3

I am facing the problem of sort Solr results based on user click log. I would like that more accessed results comes first. Does anyone knows how to configure or implement such property in Solr?

Thank you very much.

Yavar
  • 11,883
  • 5
  • 32
  • 63
Kp Gupta
  • 483
  • 2
  • 7
  • 23
  • What do you mean by more accessed results ? Do you maintain the view count with your index which would help you identify this ? – Jayendra Mar 29 '12 at 06:43
  • dn't knw how to maintain the view count in solr? means how to sendrequest back to solr when user click on the particular data??? – Kp Gupta Mar 29 '12 at 06:51
  • A similar question i asked http://stackoverflow.com/questions/8411860/can-solr-boost-results-on-number-of-social-likes – Jesvin Jose Mar 29 '12 at 13:09

1 Answers1

6

Good Question. Your problem can be considered as a classic Collective Intelligence or Wisdom of Crowd problem. First step is to have the count of url's clicked for certain query i.e. for each query, url pair you will have a count maintained for this tuple. Each time a user clicks on a particular url the count gets incremented by 1. As a second step when Solr would return you the results based on its ranking and relevance Algorithms (say LCS, Vector Space etc.) on top of that for each query,url pair returned you to have frame a formulae that adds a certain value (based on number of clicks) to the rank given by Solr for a document and then you have to display the results based on total rank obtained.
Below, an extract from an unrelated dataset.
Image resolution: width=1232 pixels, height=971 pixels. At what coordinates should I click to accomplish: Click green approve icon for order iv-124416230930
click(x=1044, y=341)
Total Rank Obtained for a Document = Rank given by Solr + Click Ranking Numeric value given by you.

For an example when you search for "iphone plan", Solr returns you the following links in order of high rank to low:

  1. Apple
  2. AT&T
  3. Amazon

Now you check for each query, url pair i.e. {"iphone plan", Apple} {"iphone plan", AT&T} {"iphone plan", Amazon} the number of clicks and you get to know that number of clicks for the query is highest for AT&T as compared to Apple. By using your user defined formulae and giving some weightage to clicks you rerank the above and change their display order.

However note that the formulae you devise should not be good for the spammers who can change the entire ranking stuff of your website by having enormous clicks for a particular document (Say by using a robot:))
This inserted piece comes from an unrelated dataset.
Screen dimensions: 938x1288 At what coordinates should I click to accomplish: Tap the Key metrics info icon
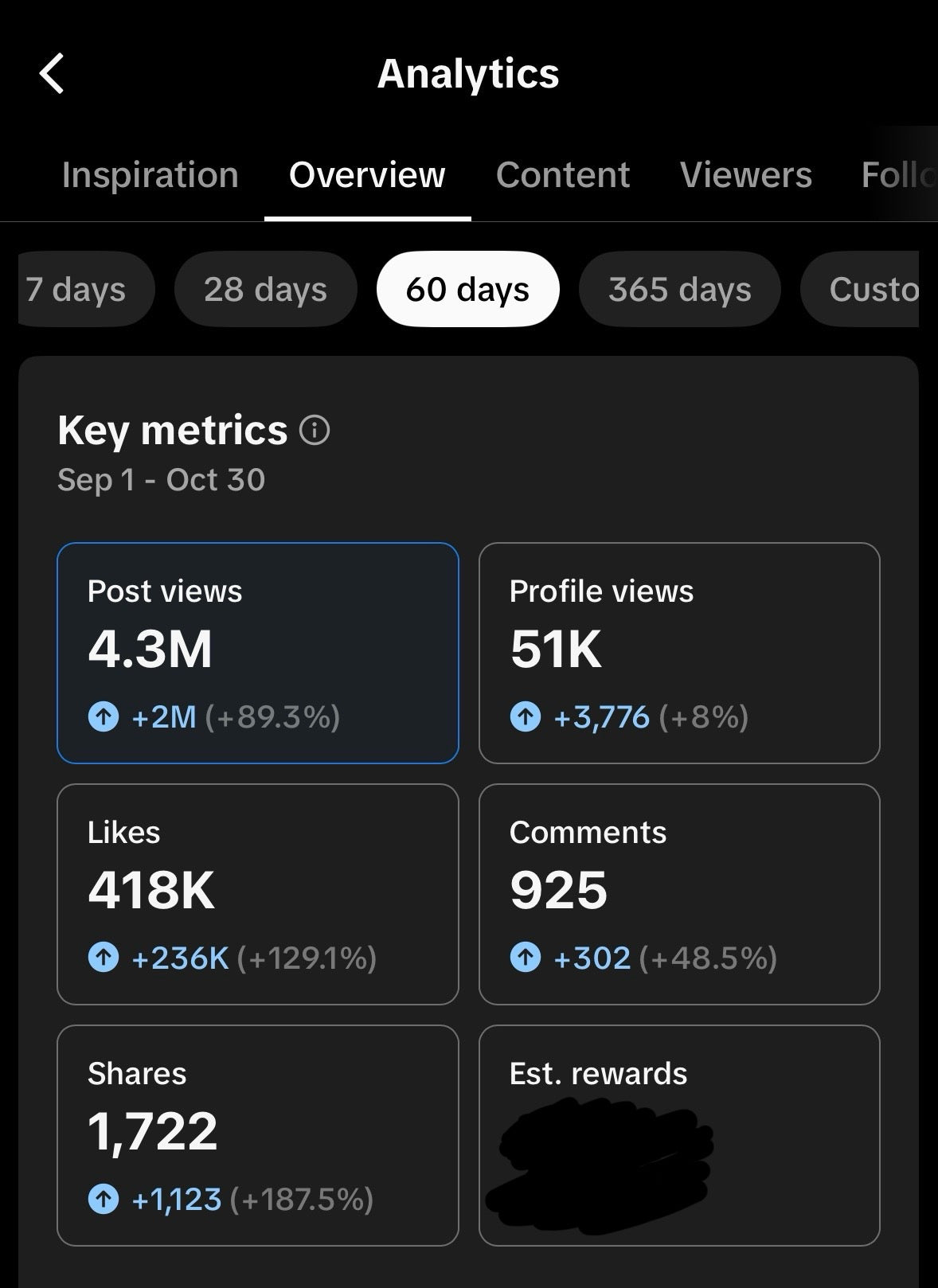pos(315,431)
The above is the logic. Now there are two ways to go about implementing the above:

  1. Change the Lucene Similarity Class (http://lucene.apache.org/core/old_versioned_docs/versions/3_0_1/api/all/org/apache/lucene/search/Similarity.html) i.e. first understand how Lucene does the ranking and then embed your module into that

  2. Implement it as a standalone routine on top of Solr.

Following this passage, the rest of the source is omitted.